TEXTO SELECIONADO →
******

O que deve ser retido é que os novos armamentos favoreceram uma maior dispersão dos combatentes e, ao mesmo tempo, intensificaram a disputa no campo da percepção das forças em conflito. Frente a um fogo inimigo com alta letalidade e precisão, sem cobertura, qualquer grande concentração dos soldados seria dizimada com relativa facilidade. Além disto, pequenas unidades passaram a contar com uma grande capacidade de fogo, tornando-se capazes de gerar uma devastação que, com os armamentos antigos, exigiriam pelo menos um batalhão. Isto esvaziou o campo de batalha e obrigou as tropas a reduzirem a sua visibilidade, usando camuflagens e outras táticas de ocultamento. Ao contrário dos uniformes espalhafatosos que eram a norma pelo menos até o final do século XIX, a orientação dominante passou a ser tentar ficar invisível e, ao mesmo tempo, desenvolver técnicas de sensoriamento remoto para identificar as posições dos combatentes adversários e de seus apoios logísticos.

******

EXERCÍCIO A → No texto sobre os novos armamentos, quais meios são citados para reduzir a visibilidade das tropas ou identificar as posições adversárias? Liste todos.
EXERCÍCIO B → Escreva o trecho seguinte do texto sobre os novos armamentos, começando logo após a última frase.
A listagem a seguir provém de outra fonte.

LISTAGEM FORNECIDA →
******

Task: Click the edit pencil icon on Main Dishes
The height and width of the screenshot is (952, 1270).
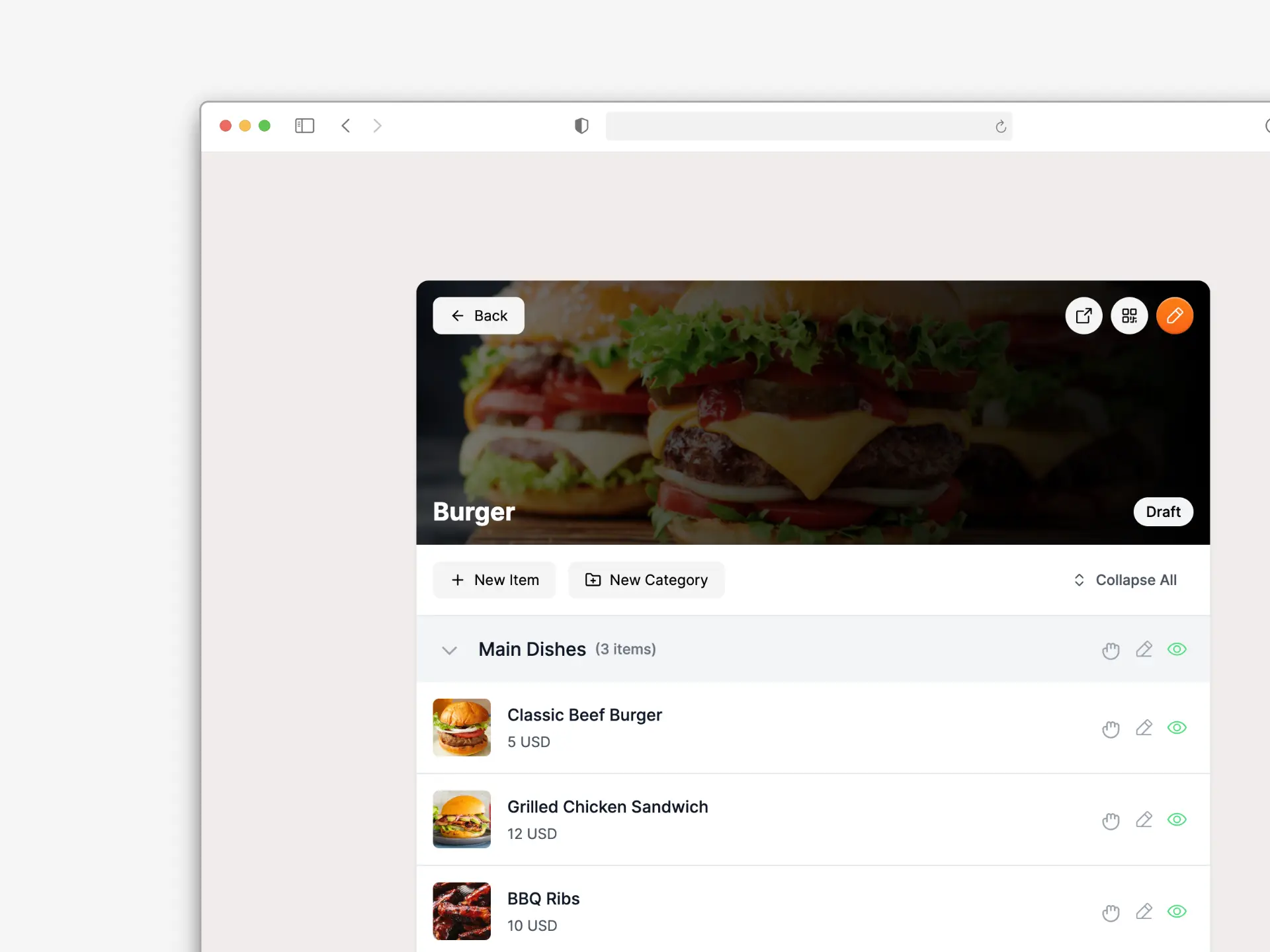Action: coord(1144,649)

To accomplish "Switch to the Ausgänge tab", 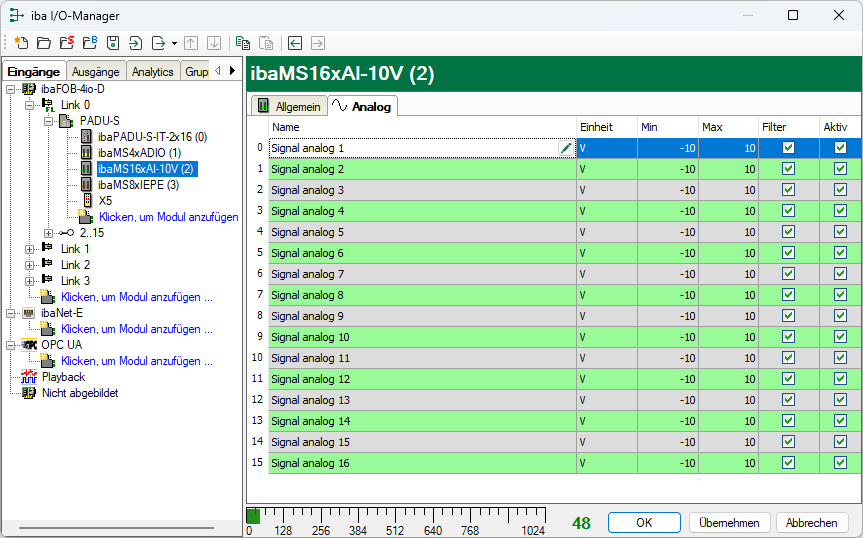I will 96,72.
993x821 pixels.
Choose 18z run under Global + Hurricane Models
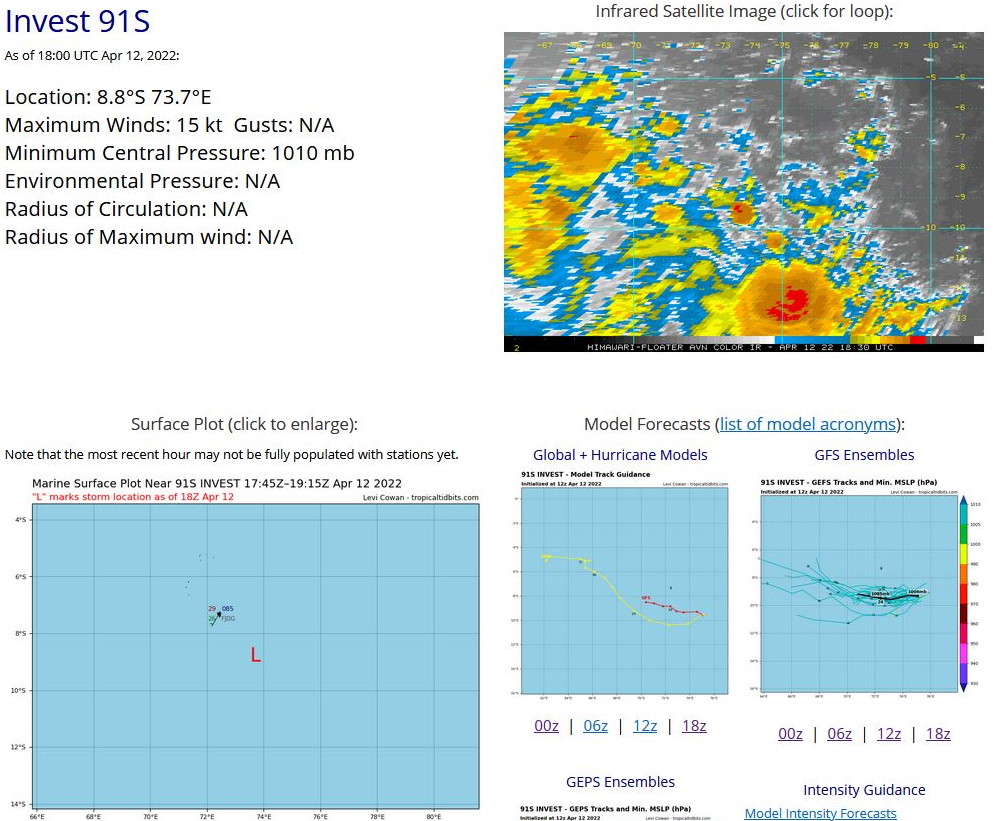(x=694, y=726)
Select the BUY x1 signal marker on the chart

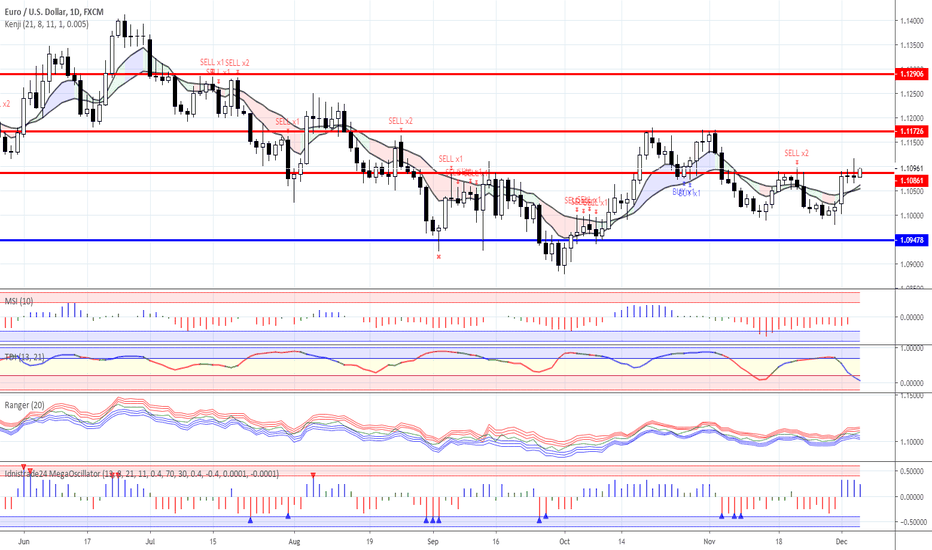pos(686,192)
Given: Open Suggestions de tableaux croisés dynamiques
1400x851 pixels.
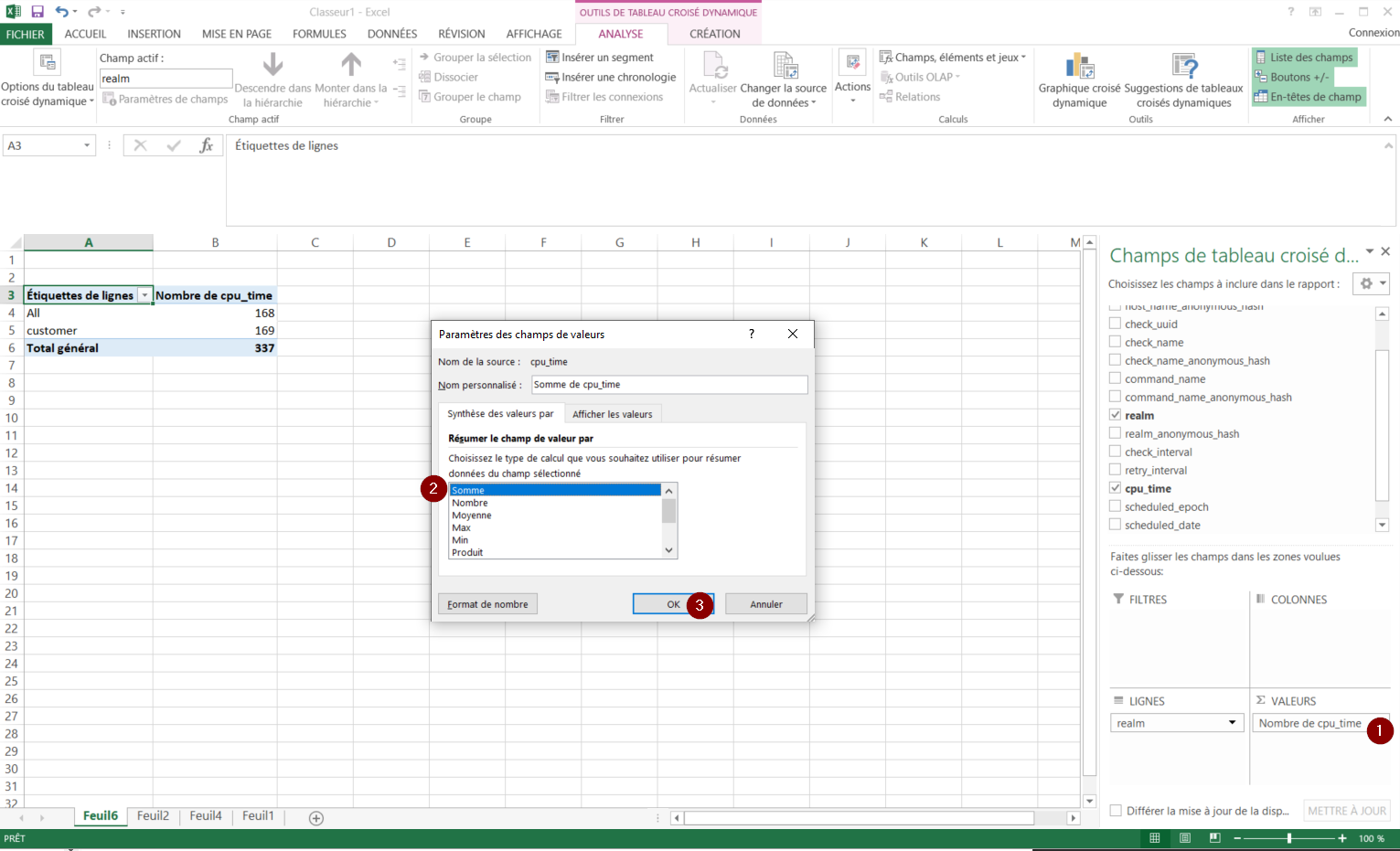Looking at the screenshot, I should click(x=1183, y=67).
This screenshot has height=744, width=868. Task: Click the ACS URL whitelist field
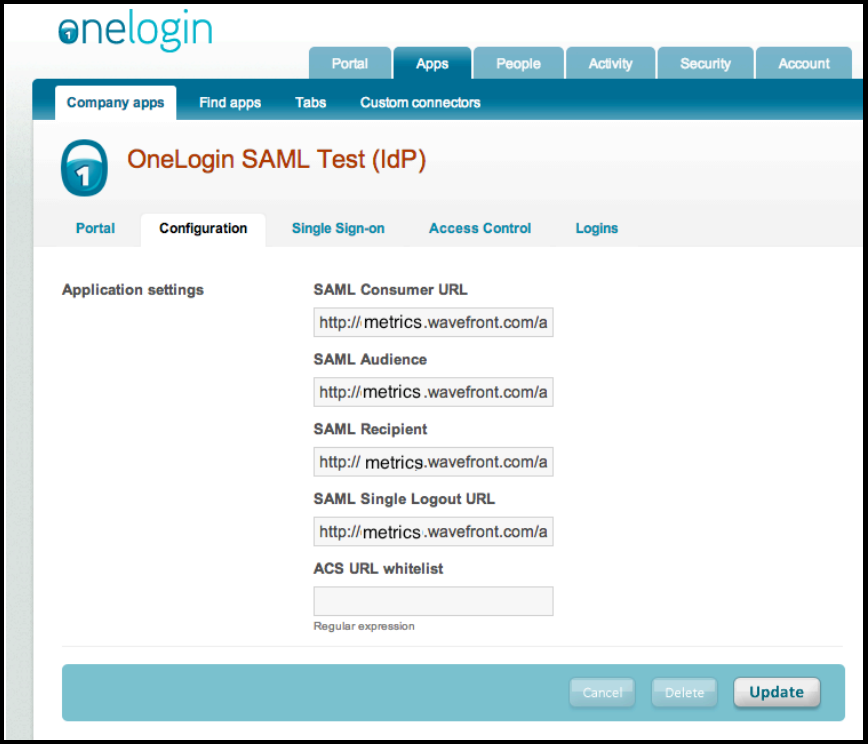click(433, 601)
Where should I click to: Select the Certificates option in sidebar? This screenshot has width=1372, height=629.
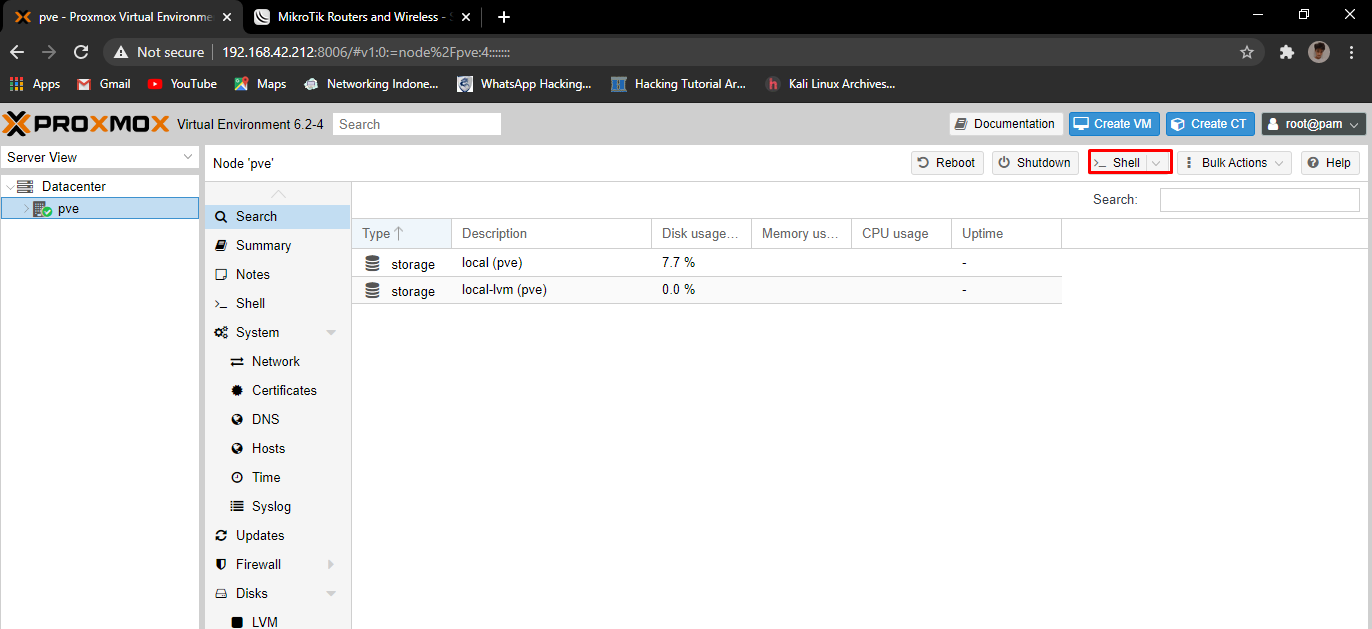tap(283, 390)
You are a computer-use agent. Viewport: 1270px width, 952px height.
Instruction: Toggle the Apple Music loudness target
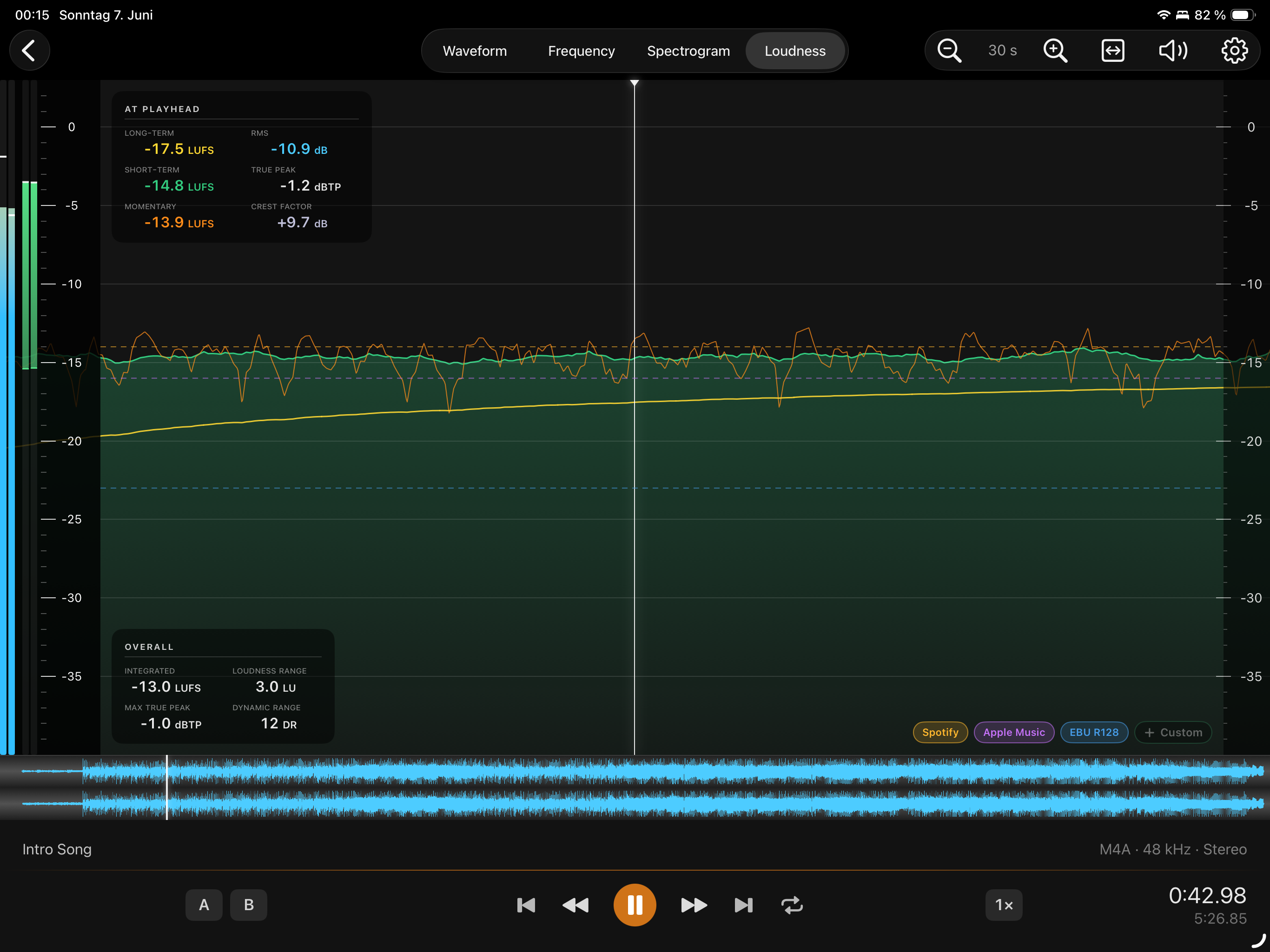tap(1014, 732)
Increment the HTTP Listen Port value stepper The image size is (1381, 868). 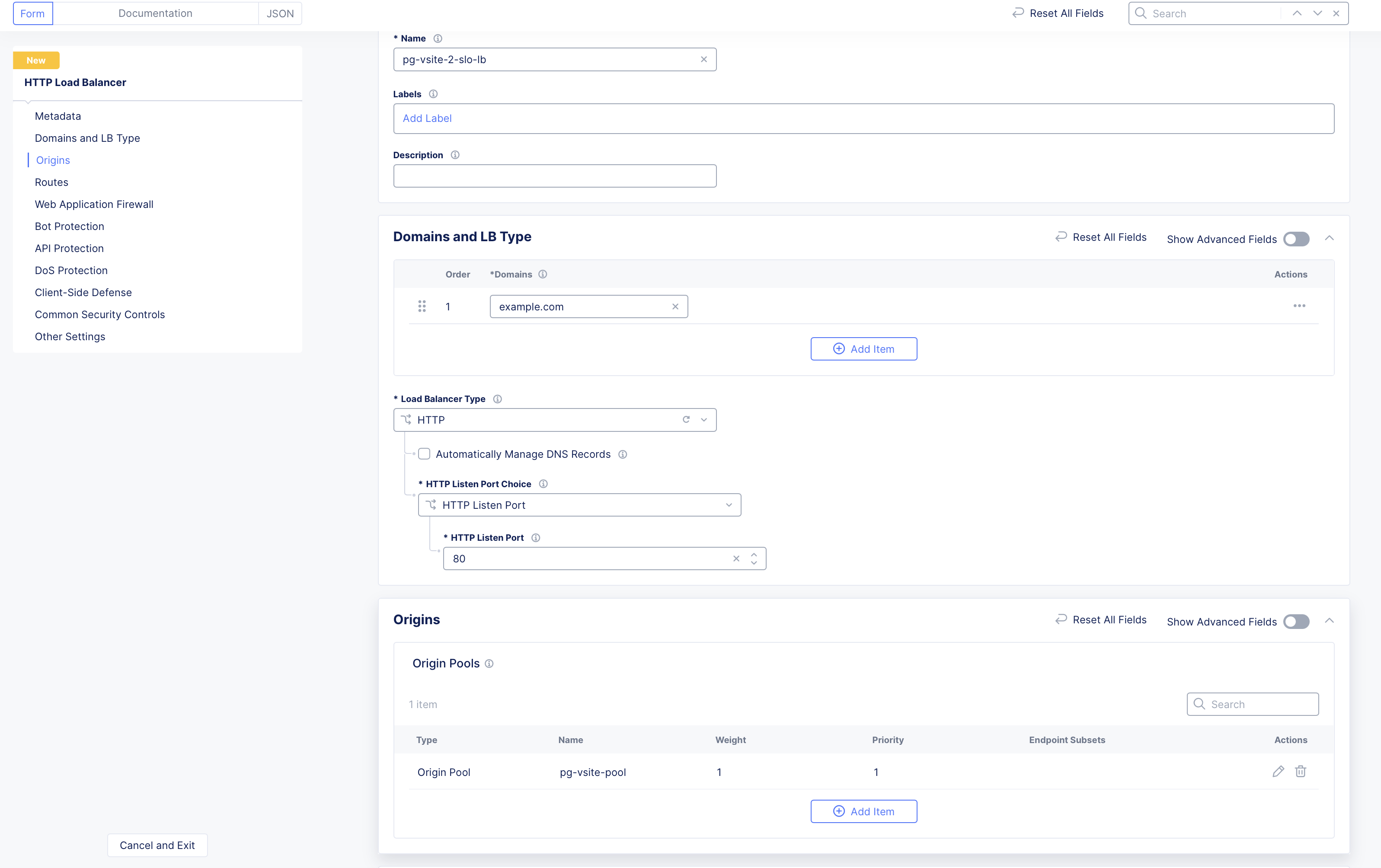tap(754, 555)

******

RESPOSTA DO EXERCÍCIO A → camuflagens; outras táticas de ocultamento; técnicas de sensoriamento remoto

RESPOSTA DO EXERCÍCIO B →
Dada a capacidade de projetar dano devastador a longa distância, a capacidade de ver sem ser visto pelo adversário se torna uma vantagem decisiva. A Guerra Fria levou ao paroxismo este princípio, colocando no horizonte “uma guerra realmente global, que se manifestaria quase simultaneamente em todo o planeta, resultando em um único e frenético espasmo nuclear” (Bousquet). No entanto, à sombra de um eventual engajamento apocalíptico entre os EUA e a URSS, os grandes embates entre superpotências cederam lugar a conflitos mais descontínuos e espacialmente fragmentados. Conflitos armados geográfica e temporalmente bem definidos (i.é., com começo e fim claramente delimitados) são cada vez mais raros. O que se verifica hoje é uma condição muito mais indeterminada, nem guerra nem paz, marcada por surtos momentâneos de violência que se espalham pelo planeta, baseados em um imbricamento crescente entre os sistemas preditivos de vigilância e os dispositivos de projeção remota de dano.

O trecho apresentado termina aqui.